→ What you have to do
Rewrite all of the material below with "toggle" replaced by "switch", changing nothing else, and leave the pictures out of your answer.
::: Data provided :::
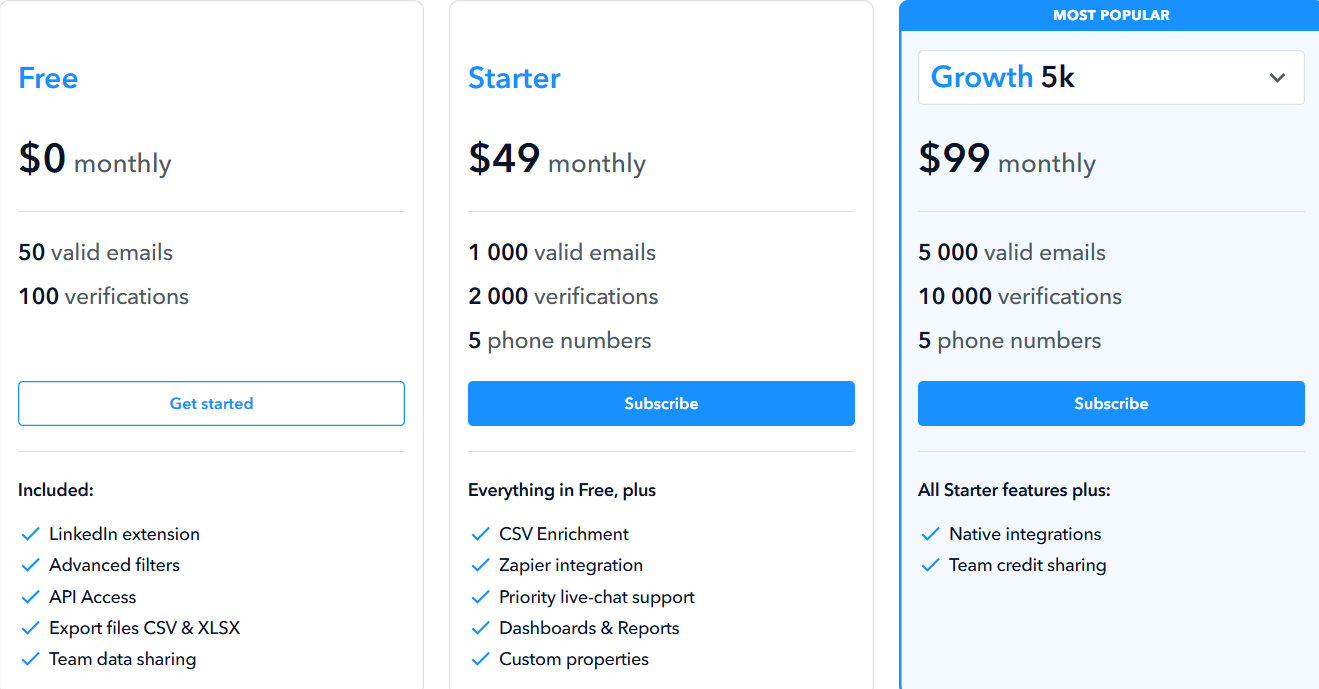Select the Free plan heading

(x=48, y=78)
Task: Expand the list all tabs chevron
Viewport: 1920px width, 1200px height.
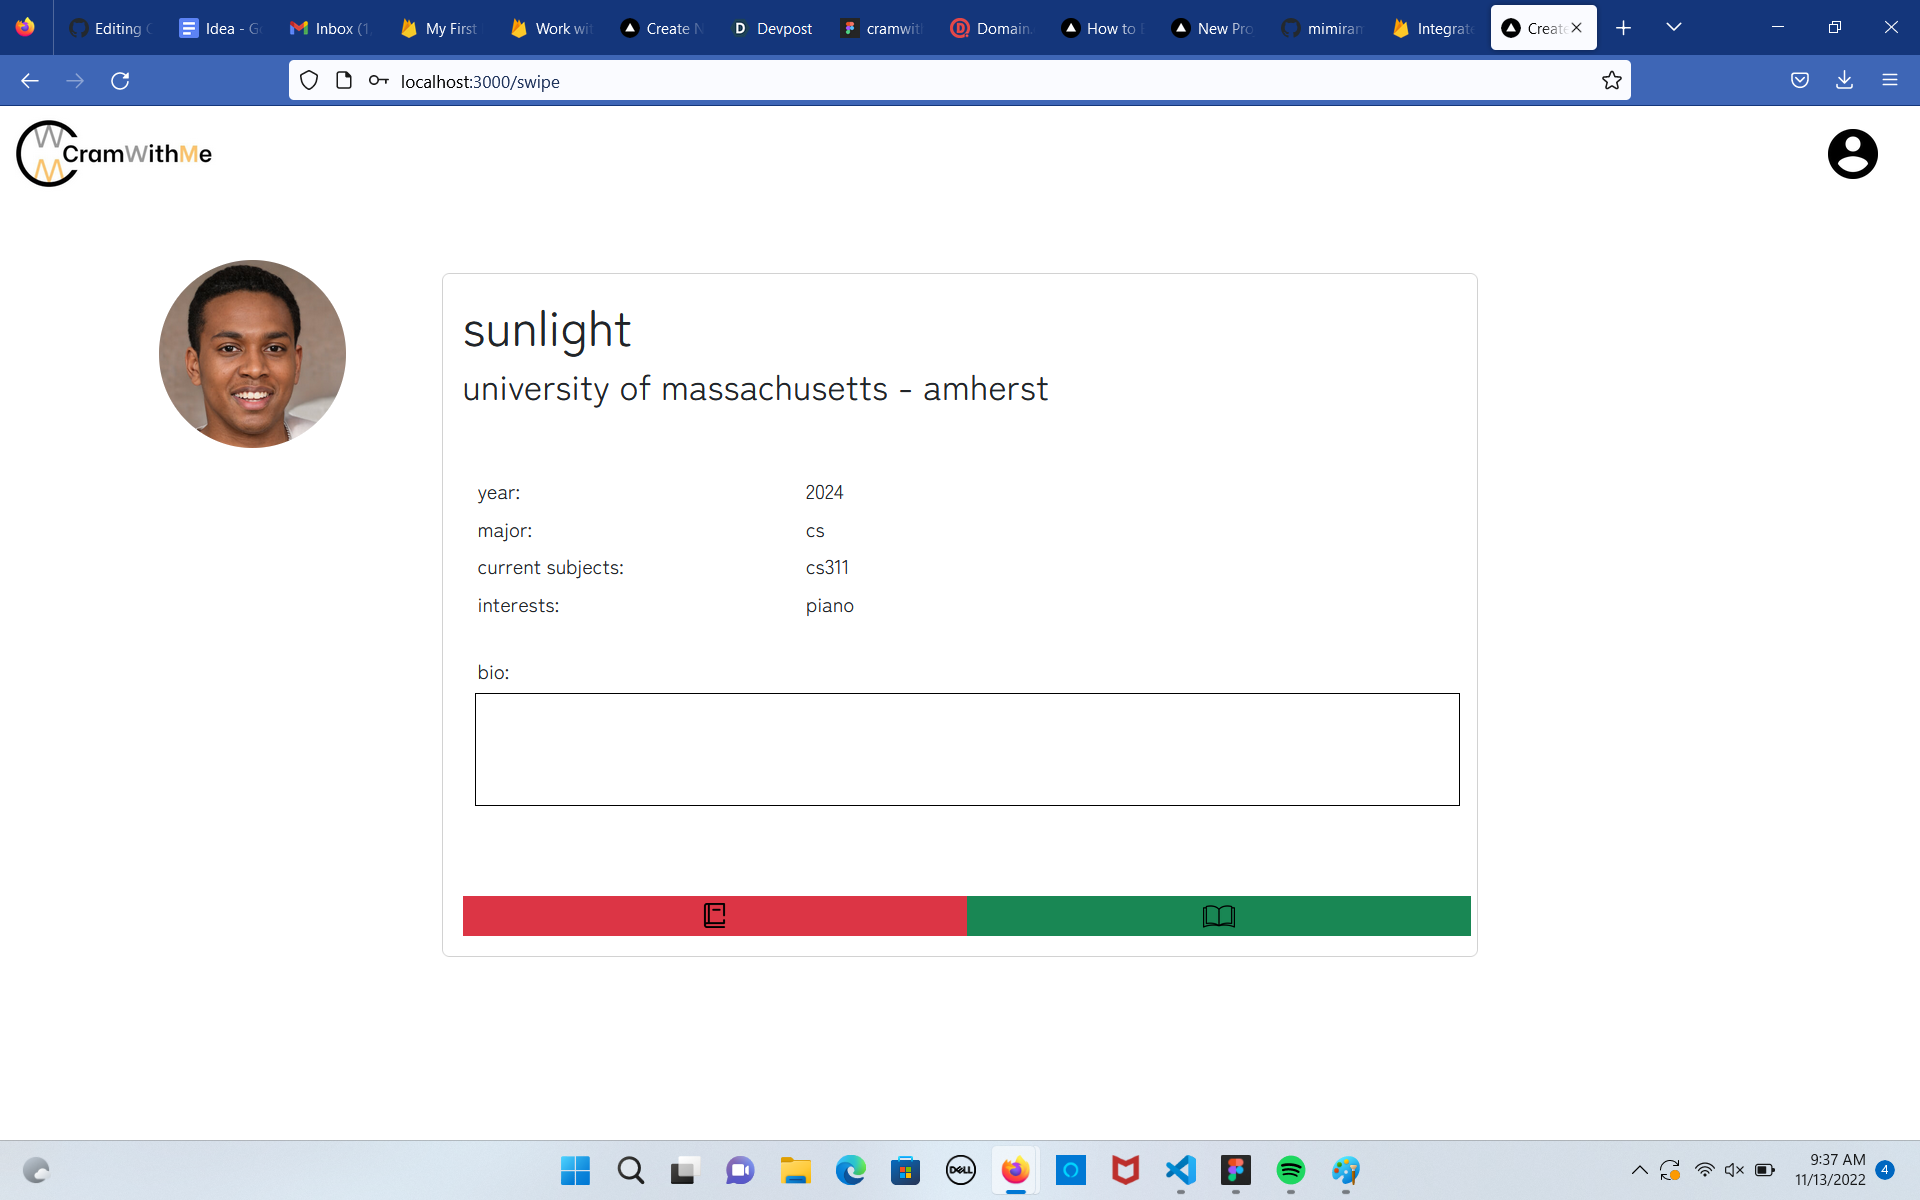Action: tap(1673, 28)
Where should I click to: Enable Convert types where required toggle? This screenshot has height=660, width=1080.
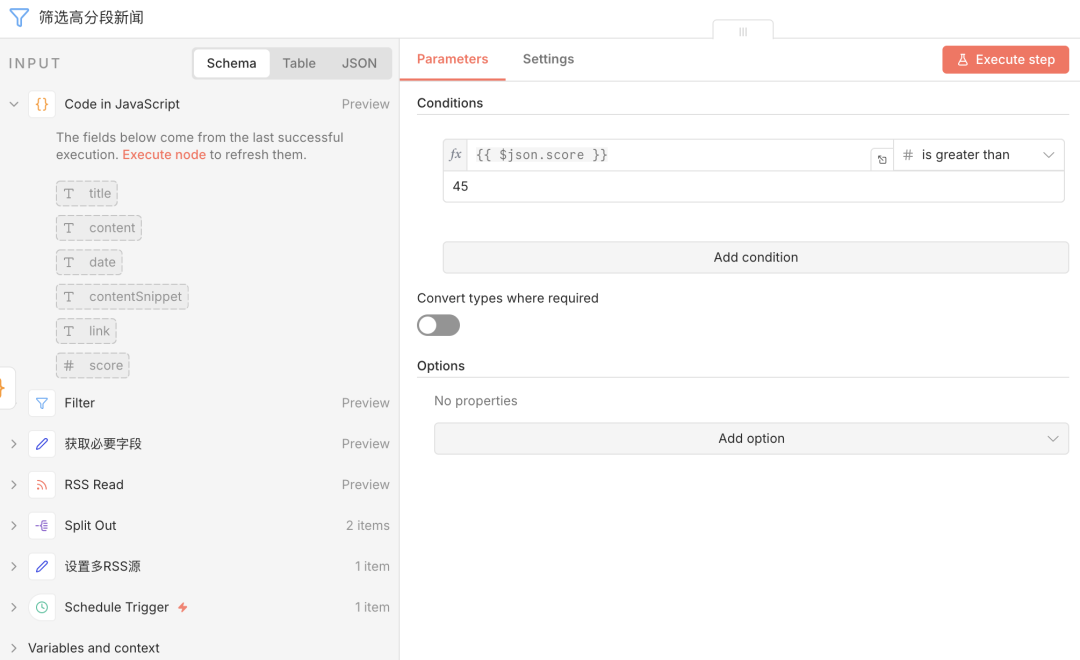coord(438,325)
:::
→ The completed task
Select the Free plan heading

(x=48, y=78)
Task: Expand the list all tabs chevron
Viewport: 1920px width, 1200px height.
Action: tap(1673, 28)
Where should I click to: Enable Convert types where required switch? This screenshot has height=660, width=1080.
coord(438,325)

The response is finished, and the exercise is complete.